Karena itu pemerintah dan konsorsium BUMN harus berhati-hati dalam melaksanakan proyek kereta cepat Jakarta-Bandung. “Pertanyaan publik terkait mengapa terjadi lonjakan biaya harus benar-benar tuntas dijawab,” ujarnya.
Anggota Komisi V DPR RI Toriq Hidayat mempertanyakan penunjukan KAI sebagai pemimpin konsorsium saat proyek bermasalah. "Saya tidak ingin proyek kereta cepat ini malah menjadi sumber masalah yang bisa membuat aset milik KAI berpotensi tergadaikan," katanya kemarin, dikutip dari Antara.
Mega proyek kereta cepat, menurut politikus Partai Keadilan Sejahtera (PKS) itu, terus mengalami pembengkakan biaya. Pembangunannya pun belum prioritas sehingga pemerintah harus menunda proyek yang tidak perlu.
Pada 18 Mei lalu, Jokowi sempat meninjau proyek tersebut. Ia mengatakan, proses konstruksinya telah mencapai 73%. “Awal tahun depan sudah masuk ke persiapan untuk operasi. Diharapkan akhir 2022 kereta cepat Jakarta-Bandung sudah diuji-coba dan masuk ke operasional,” katanya.
Harapannya, proyek strategis tersebut dapat terintegrasi dengan moda transportasi lainnya, seperti kereta cepat ringan (LRT) dan moda raya terpadu (MRT) di DKI Jakarta. Dengan begitu akan tercipta efisiensi waktu dan jarak tempuh untuk meningkatkan daya saing kegiatan ekonomi.

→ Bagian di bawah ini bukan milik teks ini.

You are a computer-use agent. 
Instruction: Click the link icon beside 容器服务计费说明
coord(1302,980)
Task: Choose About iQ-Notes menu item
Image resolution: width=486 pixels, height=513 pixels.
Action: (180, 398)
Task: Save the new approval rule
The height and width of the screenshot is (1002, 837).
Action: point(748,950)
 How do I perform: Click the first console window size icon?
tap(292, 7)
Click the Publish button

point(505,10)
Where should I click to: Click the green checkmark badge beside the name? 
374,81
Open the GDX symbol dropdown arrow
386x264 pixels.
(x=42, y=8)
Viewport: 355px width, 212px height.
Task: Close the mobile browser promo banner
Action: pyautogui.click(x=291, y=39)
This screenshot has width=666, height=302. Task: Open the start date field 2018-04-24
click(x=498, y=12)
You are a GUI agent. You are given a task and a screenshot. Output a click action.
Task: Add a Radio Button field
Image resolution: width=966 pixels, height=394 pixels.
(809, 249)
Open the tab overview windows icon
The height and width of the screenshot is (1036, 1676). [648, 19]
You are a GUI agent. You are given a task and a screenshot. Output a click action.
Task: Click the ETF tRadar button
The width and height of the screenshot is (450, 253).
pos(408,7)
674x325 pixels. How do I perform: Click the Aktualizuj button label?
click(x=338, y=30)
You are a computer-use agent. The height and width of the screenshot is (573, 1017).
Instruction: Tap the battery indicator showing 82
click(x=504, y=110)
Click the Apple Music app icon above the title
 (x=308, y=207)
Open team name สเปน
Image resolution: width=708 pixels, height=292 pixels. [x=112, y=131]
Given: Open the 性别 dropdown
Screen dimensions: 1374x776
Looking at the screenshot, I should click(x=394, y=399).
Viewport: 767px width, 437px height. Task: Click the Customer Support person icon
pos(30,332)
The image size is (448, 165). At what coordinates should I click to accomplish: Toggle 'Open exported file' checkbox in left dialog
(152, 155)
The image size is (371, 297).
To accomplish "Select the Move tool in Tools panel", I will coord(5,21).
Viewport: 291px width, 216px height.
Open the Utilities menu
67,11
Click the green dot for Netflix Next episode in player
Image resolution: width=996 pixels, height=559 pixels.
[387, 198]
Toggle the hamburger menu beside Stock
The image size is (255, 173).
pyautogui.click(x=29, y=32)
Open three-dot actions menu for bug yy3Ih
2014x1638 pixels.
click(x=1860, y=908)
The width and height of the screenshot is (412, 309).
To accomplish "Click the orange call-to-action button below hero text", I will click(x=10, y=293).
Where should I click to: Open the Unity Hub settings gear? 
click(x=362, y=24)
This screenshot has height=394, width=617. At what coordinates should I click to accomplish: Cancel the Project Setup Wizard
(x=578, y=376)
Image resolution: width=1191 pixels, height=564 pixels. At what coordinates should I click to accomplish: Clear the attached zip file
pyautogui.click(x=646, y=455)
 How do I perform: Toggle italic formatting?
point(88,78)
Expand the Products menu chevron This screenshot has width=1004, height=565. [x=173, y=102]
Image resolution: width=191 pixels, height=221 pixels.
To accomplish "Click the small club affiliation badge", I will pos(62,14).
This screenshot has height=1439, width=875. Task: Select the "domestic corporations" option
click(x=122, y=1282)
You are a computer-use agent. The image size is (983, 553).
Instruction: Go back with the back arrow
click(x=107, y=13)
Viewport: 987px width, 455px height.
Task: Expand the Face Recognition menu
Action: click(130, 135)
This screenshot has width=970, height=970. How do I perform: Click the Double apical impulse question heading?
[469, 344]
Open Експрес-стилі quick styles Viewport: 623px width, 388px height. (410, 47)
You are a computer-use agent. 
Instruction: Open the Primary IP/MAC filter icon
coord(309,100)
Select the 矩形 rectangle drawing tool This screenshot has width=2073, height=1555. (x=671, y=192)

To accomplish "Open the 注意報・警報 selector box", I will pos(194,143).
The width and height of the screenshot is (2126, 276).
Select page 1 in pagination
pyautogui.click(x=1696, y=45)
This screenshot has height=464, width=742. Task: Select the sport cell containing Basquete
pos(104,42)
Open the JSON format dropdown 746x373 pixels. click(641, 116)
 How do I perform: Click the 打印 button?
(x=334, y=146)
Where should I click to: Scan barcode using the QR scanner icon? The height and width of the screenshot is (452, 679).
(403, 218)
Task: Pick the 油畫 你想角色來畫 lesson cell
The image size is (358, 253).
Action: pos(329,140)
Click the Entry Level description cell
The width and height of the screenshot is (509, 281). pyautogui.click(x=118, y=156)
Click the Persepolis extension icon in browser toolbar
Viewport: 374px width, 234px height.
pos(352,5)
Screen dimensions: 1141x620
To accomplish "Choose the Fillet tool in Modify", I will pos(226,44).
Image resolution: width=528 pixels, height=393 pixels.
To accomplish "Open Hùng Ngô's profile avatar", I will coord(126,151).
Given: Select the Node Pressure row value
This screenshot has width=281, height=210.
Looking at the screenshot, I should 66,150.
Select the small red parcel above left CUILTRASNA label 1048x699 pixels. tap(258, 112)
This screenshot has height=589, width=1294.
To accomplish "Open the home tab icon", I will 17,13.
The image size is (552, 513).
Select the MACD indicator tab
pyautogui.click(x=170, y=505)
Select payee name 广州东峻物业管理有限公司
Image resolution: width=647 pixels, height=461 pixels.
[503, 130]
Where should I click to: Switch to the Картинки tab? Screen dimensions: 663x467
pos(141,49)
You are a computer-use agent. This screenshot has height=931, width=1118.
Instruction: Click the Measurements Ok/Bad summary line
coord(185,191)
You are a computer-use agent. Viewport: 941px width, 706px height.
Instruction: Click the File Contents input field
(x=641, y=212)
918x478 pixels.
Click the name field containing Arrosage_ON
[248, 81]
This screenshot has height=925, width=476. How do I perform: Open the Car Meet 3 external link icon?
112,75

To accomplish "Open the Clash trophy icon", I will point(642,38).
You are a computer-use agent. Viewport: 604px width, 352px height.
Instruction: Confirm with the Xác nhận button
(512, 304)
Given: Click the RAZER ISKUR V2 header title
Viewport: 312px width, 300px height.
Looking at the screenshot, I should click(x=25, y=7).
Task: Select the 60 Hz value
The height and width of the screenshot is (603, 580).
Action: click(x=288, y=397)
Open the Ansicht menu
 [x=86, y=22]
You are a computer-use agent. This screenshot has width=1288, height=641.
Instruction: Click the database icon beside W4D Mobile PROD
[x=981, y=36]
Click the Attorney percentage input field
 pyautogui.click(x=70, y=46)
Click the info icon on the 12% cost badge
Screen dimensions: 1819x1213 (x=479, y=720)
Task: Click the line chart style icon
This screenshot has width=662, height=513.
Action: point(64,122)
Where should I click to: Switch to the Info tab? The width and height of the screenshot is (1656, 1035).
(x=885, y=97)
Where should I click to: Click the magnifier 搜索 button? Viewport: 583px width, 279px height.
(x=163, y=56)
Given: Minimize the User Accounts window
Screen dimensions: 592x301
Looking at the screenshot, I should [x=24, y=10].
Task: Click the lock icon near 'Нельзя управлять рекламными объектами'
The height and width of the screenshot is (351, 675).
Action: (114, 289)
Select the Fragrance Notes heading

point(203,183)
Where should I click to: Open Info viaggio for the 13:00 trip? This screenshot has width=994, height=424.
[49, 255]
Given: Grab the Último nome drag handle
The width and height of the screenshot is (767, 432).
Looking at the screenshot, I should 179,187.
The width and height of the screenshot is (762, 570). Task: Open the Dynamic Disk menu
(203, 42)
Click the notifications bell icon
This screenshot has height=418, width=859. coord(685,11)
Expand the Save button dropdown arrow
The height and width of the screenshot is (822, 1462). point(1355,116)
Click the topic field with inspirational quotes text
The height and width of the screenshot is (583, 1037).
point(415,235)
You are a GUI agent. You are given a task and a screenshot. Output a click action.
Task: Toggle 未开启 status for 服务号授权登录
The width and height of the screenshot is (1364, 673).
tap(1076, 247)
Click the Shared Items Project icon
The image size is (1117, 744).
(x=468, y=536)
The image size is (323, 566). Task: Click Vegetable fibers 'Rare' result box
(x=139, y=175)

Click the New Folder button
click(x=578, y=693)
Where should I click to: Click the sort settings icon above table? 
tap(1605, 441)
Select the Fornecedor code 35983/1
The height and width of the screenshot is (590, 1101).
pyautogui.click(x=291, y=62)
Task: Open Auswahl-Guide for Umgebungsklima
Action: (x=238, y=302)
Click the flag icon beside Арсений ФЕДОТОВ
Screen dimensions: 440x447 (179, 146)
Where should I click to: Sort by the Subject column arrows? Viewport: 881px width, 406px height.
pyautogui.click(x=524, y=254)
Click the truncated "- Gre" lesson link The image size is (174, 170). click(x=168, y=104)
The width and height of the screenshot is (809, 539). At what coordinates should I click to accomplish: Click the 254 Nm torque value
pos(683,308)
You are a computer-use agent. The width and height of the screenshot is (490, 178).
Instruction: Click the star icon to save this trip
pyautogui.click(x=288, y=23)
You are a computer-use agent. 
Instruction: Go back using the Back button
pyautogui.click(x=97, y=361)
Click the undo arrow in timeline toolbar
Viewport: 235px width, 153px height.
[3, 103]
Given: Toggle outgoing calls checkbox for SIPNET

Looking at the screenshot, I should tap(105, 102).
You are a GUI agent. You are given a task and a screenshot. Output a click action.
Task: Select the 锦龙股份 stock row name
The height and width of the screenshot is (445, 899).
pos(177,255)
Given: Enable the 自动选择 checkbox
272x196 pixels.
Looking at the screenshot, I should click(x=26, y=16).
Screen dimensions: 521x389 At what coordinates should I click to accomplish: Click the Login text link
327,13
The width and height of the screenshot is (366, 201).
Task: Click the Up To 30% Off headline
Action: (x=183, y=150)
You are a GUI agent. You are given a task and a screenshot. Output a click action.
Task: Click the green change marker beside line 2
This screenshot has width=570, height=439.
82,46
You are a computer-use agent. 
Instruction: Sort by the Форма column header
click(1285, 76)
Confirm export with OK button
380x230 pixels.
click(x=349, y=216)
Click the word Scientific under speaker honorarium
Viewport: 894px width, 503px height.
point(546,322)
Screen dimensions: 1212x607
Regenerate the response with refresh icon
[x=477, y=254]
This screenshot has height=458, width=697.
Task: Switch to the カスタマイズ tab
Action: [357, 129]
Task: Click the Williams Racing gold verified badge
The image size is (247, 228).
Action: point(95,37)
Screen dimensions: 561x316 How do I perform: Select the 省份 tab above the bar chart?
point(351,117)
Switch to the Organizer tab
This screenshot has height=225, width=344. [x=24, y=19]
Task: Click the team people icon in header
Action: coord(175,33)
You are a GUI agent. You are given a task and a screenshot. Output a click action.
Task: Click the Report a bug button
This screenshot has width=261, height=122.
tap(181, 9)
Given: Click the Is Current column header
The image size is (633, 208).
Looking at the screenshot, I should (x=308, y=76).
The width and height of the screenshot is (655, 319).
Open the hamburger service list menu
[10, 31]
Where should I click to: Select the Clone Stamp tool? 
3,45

Soal harga tiket, pada 2019 KCIC memutuskan angkanya di Rp 300 ribu per orang untuk penumpang kelas 2. Harga tiket kereta api reguler saat ini untuk tujuan serupa adalah Rp 150 ribu hingga Rp 300 ribu. Dengan kehadiran kereta cepat, maka waktu tempuh menjadi 45 menit.
Penggunaan APBN dikhawatirkan tidak hanya berhenti sampai proses konstruksi tetapi terus berlanjut sampai operasional. Secara keekonomian, proyek kereta cepat tidak menguntungkan.
Biaya operasional kemungkinan besar tidak tertutupi oleh pendapatan dari tiket atau yang lain. "Investasinya sampai Rp 100 triliun, belum lagi operasionalnya. Memangnya tiket mau dijual berapa Rp 1 juta? Nanti pakai subsidi (tiket) lagi, beban lagi kan (ke APBN), memang mau pakai duitnya siapa?" kata pengamat kebijakan publik Agus Pambagio.